Art. 197 - Aplica-se aos processos de aprovação de projetos, licenciamentos de obras, de aprovação de parcelamento do solo, sem despacho decisório, a legislação em vigor à época do protocolo, desde que protocolados até a data da publicação da presente lei. Parágrafo Único. O interessado poderá optar a qualquer tempo pela análise integral de acordo com a presente lei.
Art. 198 - A modificação de projeto aprovado e/ou licenciado não implantado, será analisado sob a nova legislação, quando:
a) Não atender ao prazo de aprovação conforme artigo 131, parágrafo 3º; b) Não atender ao prazo para registro, conforme artigo 132;
c) Não atender ao prazo de implantação, previsto no artigo 135, parágrafos 1º e 2º; d) A alteração do projeto não for compatível com a política urbana contida no Plano
Diretor Municipal de Desenvolvimento Sustentável;
Parágrafo único. A incorporação de novos lotes será admitida, aplicando-se aos mesmos as disposições, índices e parâmetros estabelecidos nesta lei.
Art. 199 - Os processos aprovados e/ou licenciados sob a égide da legislação anterior deverão atender ao prazo estipulado em seu cronograma de obras aprovado, sob pena de caducidade.

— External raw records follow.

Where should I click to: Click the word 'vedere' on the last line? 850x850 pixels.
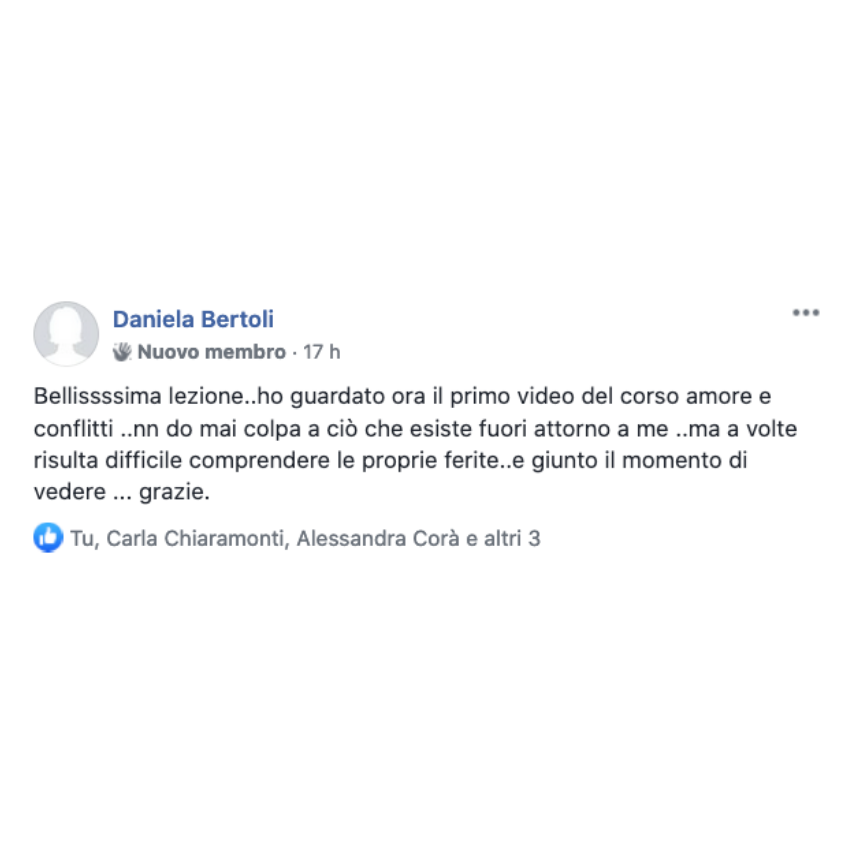pyautogui.click(x=69, y=492)
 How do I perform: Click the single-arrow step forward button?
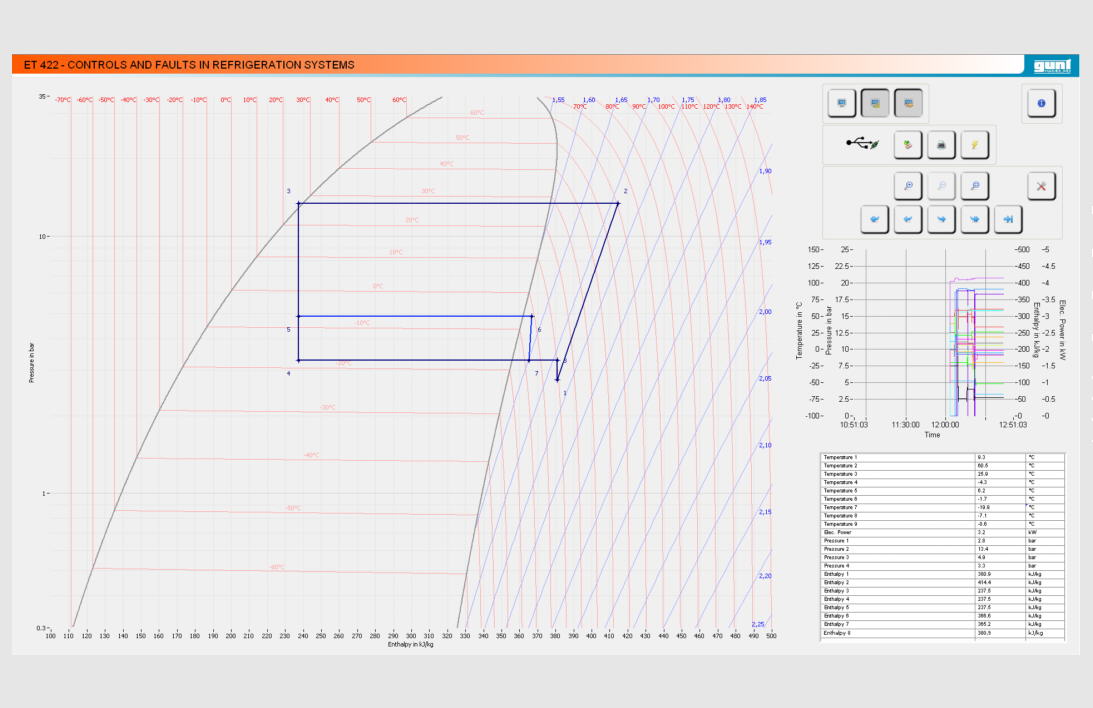[x=941, y=219]
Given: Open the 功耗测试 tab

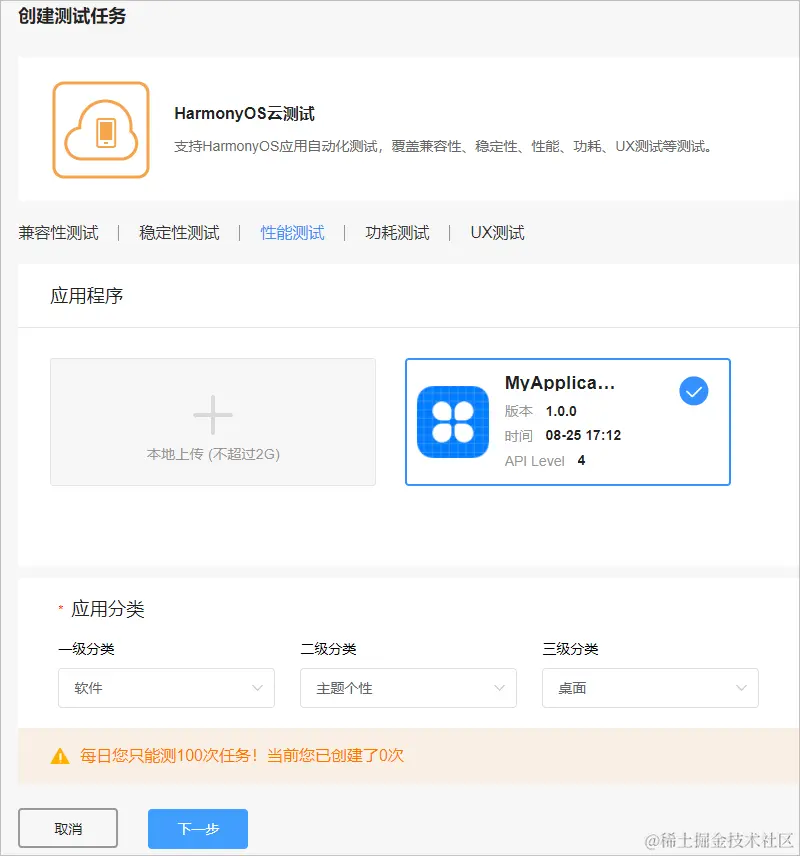Looking at the screenshot, I should pos(396,232).
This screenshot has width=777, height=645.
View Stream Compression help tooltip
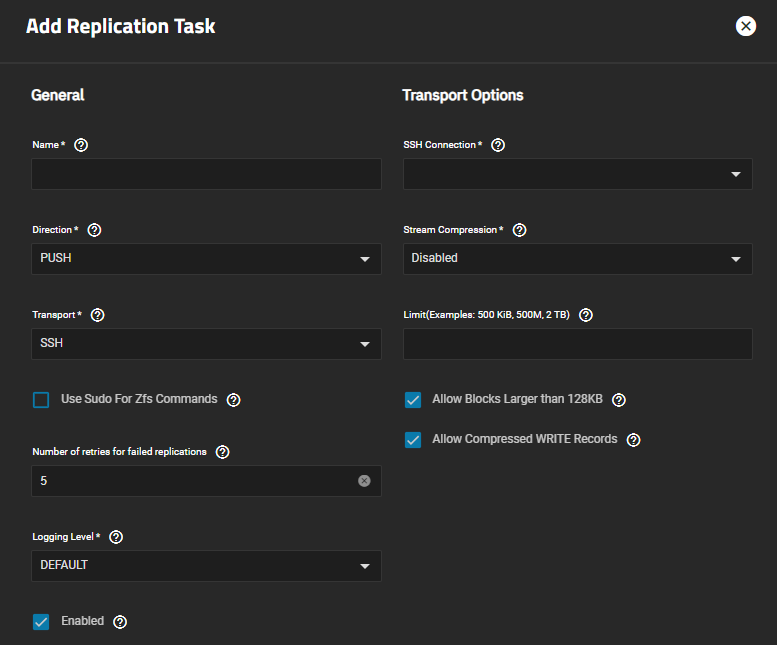coord(519,230)
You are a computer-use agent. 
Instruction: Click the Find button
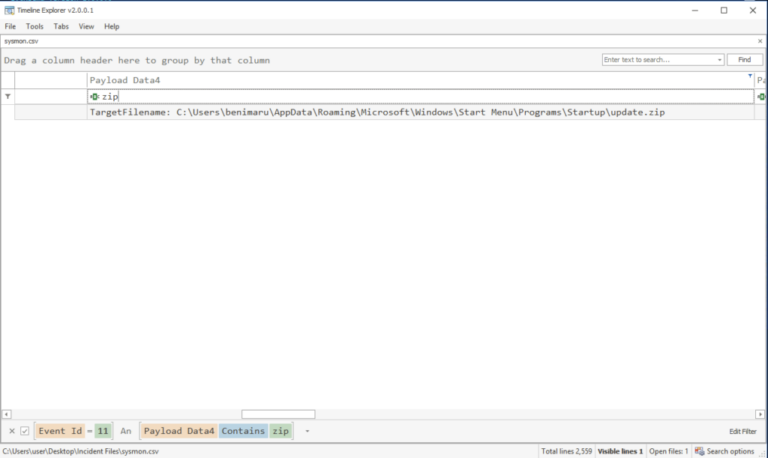coord(744,60)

Art. 200 - É de responsabilidade do interessado da obra informar à Administração Pública Municipal todo ato ou fato impeditivo para o cumprimento do prazo estipulado no cronograma.
74 Art. 201 - Os casos omissos e dúvida técnica urbanística serão encaminhados para o
Conselho Municipal das Cidades - CONCID.
Art. 202 - Os casos omissos que requeiram interpretação jurídica para aplicação desta lei serão analisados pela Procuradoria Municipal.
Art. 203 - A Administração Municipal poderá requerer que os documentos exigidos como requisito para a aprovação de processos sejam enviados pelo interessado observando novas tecnologias em uso.
Art. 204 - Os responsáveis por parcelamentos não aprovados pelo Poder Público, ainda que implantados ou em fase de implantação à revelia do Município, terão o prazo de 60 (sessenta) dias, a partir da publicação da presente lei, para cumprirem o determinado em processo administrativo próprio, legalizarem os parcelamentos, observando integralmente a legislação anterior, sob pena de ações administrativas, cíveis e criminais.
Art. 205 - Fica extinto o CMDU (Conselho Municipal de Desenvolvimento Urbano).
Art. 206 - As alterações nesta lei municipal devem estar em consonância com o Plano Diretor Municipal de Desenvolvimento Sustentável.
Art. 207 - É parte integrante desta lei os anexos I, II, III, IV, V, VI e VII.
Art. 208 - Esta lei entrará em vigor na data de sua publicação, revogadas as disposições em contrário, notadamente:
I. Lei nº 108 de 16 de novembro de 1979; II. Lei nº 521 de 11 de maio de 1982; III. Lei nº 600 de 17 de setembro de 1982; IV. Lei nº 601 de 17 de setembro de 1982; V. Lei nº 143 de 08 de setembro de 1983; VI. Lei nº 315 de 11 de outubro de 1984; VII. Lei nº 992 de 27 de junho de 1989; VIII. Lei nº 1252 de 14 de dezembro de 1993;
75 X. Lei nº 1.968 de novembro de 2006;
XI. Lei Complementar nº 008 de 21 de junho de 2011; XII. Lei nº 2.401 de 19 de dezembro de 2011;
XIII. Lei nº 3.060 de 10 de junho de 2019;
XIV. Decreto nº 748 de 20 de setembro de 1983; XV. Decreto nº 4.660 de 7 de maio de 2012; XVI. Decreto nº 5.145 de 30 de maio de 2014; XVII. Decreto nº 6.049 de 01 de agosto de 2019;
Art. 209 - Ficam revogados os artigos 14, 16, 17 e 18 da Lei Municipal 2.282 de 18 de junho de 2010.